Hair follicle development and hair formation are associated with important economic value for commercial applications, such as, Cashmere. Yangtze River Delta white goats’ (YRDWG) HFSCs are harvested from newborn male’s goat neck skin [11]. Our previous research revealed that i) goat HFSCs differentiation is indispensable for superior-quality brush hair (SQBH) formation, this hair is a popular product for its vivid white color, magnificent luster and fine elastic properties, which only can be harvested from YRDWG and is the finest raw material for making Chinese calligraphy brushes [12,13]. ii) β-catenin, C-myc, KRT6 can function as the positive regulators of goat HFSCs differentiation, and they were high expression in differentiated stem cells [14]. β-Catenin participates in the Wnt/β-catenin axis to activate the downstream effector C-myc and Bmp4 levels, and further inducing HFSCs differentiation. KRT6, a member protein in keratins family, is an important HFSCs differentiation marker [15,16]. These studies revealed that β-catenin, C-myc, KRT6 are essential markers and regulatory factors which can influence goat HFSCs differentiation.

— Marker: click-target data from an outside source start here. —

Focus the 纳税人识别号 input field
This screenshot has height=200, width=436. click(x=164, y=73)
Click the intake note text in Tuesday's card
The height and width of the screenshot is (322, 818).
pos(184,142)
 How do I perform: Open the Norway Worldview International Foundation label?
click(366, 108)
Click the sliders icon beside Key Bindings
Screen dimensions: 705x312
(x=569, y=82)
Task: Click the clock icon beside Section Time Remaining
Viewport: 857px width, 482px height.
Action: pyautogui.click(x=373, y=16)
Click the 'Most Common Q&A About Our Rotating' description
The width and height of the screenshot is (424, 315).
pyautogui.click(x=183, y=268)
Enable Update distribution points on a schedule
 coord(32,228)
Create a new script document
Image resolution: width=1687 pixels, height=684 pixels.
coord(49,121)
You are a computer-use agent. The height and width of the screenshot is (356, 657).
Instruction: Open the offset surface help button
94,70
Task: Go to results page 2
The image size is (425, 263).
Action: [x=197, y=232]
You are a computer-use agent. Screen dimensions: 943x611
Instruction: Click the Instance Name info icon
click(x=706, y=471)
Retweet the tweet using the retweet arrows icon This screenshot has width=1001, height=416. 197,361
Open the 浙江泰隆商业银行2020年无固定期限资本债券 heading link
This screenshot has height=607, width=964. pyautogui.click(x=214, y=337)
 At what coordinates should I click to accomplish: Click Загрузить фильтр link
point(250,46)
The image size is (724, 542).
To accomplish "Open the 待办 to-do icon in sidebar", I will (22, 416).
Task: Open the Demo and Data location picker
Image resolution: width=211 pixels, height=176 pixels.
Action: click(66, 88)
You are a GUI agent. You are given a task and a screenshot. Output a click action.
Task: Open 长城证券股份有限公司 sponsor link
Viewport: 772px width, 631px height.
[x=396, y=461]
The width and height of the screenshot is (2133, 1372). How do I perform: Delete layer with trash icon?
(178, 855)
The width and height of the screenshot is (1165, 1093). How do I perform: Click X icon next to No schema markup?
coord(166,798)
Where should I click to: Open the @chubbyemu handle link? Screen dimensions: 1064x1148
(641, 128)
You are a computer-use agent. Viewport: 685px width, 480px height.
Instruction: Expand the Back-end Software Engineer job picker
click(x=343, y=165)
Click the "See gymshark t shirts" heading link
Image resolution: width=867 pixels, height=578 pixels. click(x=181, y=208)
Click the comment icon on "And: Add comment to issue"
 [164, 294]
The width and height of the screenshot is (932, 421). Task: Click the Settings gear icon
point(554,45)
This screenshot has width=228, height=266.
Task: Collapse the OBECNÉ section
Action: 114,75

Noncoding RNA, including miRNAs, lncRNAs, circRNAs etc., have been gradually revealed and recognized to be associated with the control of skin HF development. Namely, miR-214 [17], miR-218-5p [18], lncRNA-lncRNA5322 [19], lncRNA-PlncRNA-1 [20], circRNA-0100 [21], and circRNA-1926 [22], which are essential for skin HF development (HFSCs proliferation and differentiation) and regeneration, cashmere goat secondary HFSCs into HF lineage. Furthermore, in prior research, we demonstrated that miR-149-5p positively regulate goat HFSCs proliferation and differentiation [14,23], circCOL1A1 sequesters miR-149-5p and controls the CMTM3/AR axis, to further suppresses goat HFSCs proliferation, differentiation, and HF development [24]. miR-133a-3p and miR-145-5p together target DUSP6 to further goat HFSCs proliferation and growth [25,26]. However, knowledge regarding the separate and conjoint functions of miR-133a-3p and miR-145-5p during skin HFSCs differentiation in YRDWG is limited.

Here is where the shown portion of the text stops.